Rows of pointing data:
####
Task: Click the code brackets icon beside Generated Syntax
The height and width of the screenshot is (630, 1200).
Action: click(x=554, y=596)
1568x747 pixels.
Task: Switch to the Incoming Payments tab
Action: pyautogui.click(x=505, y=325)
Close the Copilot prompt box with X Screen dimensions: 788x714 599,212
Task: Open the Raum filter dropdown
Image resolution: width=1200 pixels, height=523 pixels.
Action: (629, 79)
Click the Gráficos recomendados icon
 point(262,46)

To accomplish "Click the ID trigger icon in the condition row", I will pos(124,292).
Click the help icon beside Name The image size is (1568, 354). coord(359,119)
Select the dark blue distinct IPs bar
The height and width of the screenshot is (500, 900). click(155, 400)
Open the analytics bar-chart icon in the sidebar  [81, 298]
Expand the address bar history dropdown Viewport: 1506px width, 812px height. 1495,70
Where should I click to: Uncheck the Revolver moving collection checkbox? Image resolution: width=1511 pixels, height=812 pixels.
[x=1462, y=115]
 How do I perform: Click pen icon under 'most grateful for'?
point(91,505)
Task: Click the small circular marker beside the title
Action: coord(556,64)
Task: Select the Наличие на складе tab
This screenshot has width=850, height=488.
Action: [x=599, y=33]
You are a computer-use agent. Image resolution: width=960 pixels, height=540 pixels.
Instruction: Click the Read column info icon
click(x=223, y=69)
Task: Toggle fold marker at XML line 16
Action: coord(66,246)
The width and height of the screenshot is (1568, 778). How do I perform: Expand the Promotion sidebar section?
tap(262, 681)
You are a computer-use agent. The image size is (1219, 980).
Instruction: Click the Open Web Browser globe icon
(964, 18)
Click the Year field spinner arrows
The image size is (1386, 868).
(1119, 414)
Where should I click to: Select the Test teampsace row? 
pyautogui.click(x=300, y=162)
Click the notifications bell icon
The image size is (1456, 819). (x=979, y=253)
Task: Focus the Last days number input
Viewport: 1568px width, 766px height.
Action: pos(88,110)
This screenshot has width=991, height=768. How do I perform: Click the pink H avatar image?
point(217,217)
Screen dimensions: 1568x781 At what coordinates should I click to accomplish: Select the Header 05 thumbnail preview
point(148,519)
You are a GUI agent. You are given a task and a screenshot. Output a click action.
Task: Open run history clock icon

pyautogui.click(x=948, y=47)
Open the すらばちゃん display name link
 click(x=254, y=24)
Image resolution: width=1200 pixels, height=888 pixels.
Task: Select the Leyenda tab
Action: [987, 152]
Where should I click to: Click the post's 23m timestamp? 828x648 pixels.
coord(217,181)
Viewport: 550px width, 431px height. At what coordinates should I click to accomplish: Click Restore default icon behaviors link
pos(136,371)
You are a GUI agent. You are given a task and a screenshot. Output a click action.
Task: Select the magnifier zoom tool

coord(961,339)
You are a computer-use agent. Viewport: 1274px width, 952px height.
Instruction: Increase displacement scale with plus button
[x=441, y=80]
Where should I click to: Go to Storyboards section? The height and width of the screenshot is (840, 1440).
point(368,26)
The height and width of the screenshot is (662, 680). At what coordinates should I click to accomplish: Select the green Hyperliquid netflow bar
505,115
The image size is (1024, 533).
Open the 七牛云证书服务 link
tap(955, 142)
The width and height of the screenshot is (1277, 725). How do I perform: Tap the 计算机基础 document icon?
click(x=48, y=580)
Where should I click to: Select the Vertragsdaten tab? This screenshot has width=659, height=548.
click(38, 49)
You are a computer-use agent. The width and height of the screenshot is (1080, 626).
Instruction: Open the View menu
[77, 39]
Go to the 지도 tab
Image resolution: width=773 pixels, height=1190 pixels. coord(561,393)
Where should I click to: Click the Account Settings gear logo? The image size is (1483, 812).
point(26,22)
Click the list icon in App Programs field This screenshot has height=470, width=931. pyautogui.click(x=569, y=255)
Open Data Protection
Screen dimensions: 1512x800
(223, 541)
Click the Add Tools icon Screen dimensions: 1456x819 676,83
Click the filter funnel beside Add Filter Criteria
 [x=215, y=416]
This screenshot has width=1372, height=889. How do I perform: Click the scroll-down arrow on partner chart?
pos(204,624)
####
Return verbatim the part of the data that opens with the line containing "The image size is (1024, 533)." and runs through the end of the data, including both ends.

The image size is (1024, 533).
Open the 七牛云证书服务 link
tap(955, 142)
The width and height of the screenshot is (1277, 725). How do I perform: Tap the 计算机基础 document icon?
click(x=48, y=580)
Where should I click to: Select the Vertragsdaten tab? This screenshot has width=659, height=548.
click(38, 49)
You are a computer-use agent. The width and height of the screenshot is (1080, 626).
Instruction: Open the View menu
[77, 39]
Go to the 지도 tab
Image resolution: width=773 pixels, height=1190 pixels. coord(561,393)
Where should I click to: Click the Account Settings gear logo? The image size is (1483, 812).
point(26,22)
Click the list icon in App Programs field This screenshot has height=470, width=931. pyautogui.click(x=569, y=255)
Open Data Protection
Screen dimensions: 1512x800
(223, 541)
Click the Add Tools icon Screen dimensions: 1456x819 676,83
Click the filter funnel beside Add Filter Criteria
 [x=215, y=416]
This screenshot has width=1372, height=889. How do I perform: Click the scroll-down arrow on partner chart?
pos(204,624)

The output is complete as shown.